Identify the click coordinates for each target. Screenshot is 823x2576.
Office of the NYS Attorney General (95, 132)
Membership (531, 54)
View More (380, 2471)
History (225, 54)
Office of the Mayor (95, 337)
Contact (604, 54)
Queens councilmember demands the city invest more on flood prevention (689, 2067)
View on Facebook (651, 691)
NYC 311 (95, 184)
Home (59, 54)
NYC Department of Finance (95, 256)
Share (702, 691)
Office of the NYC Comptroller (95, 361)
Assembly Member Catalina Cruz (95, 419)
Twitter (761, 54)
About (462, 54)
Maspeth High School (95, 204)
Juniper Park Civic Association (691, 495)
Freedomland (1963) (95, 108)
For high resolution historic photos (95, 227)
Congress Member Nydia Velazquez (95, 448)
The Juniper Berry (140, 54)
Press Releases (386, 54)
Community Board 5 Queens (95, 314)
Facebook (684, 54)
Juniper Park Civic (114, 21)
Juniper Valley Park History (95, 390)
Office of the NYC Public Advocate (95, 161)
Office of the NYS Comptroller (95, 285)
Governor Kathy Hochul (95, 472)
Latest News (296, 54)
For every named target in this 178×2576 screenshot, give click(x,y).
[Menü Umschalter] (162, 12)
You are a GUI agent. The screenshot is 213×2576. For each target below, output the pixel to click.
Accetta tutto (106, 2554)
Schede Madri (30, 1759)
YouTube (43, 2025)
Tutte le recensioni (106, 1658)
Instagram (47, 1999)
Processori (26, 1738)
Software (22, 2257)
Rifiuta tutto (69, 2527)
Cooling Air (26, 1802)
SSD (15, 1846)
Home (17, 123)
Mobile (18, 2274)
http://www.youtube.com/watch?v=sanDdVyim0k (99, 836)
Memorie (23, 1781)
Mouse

◇ ◇ ◇

:: TASK GOAL ::
Exactly as written, please reproduce the lines from the first line of the data to the line containing "Facebook (684, 54)", inclusive, and nothing else.

:: EXPECTED ANSWER ::
Identify the click coordinates for each target. Screenshot is 823x2576.
Office of the NYS Attorney General (95, 132)
Membership (531, 54)
View More (380, 2471)
History (225, 54)
Office of the Mayor (95, 337)
Contact (604, 54)
Queens councilmember demands the city invest more on flood prevention (689, 2067)
View on Facebook (651, 691)
NYC 311 (95, 184)
Home (59, 54)
NYC Department of Finance (95, 256)
Share (702, 691)
Office of the NYC Comptroller (95, 361)
Assembly Member Catalina Cruz (95, 419)
Twitter (761, 54)
About (462, 54)
Maspeth High School (95, 204)
Juniper Park Civic Association (691, 495)
Freedomland (1963) (95, 108)
For high resolution historic photos (95, 227)
Congress Member Nydia Velazquez (95, 448)
The Juniper Berry (140, 54)
Press Releases (386, 54)
Community Board 5 Queens (95, 314)
Facebook (684, 54)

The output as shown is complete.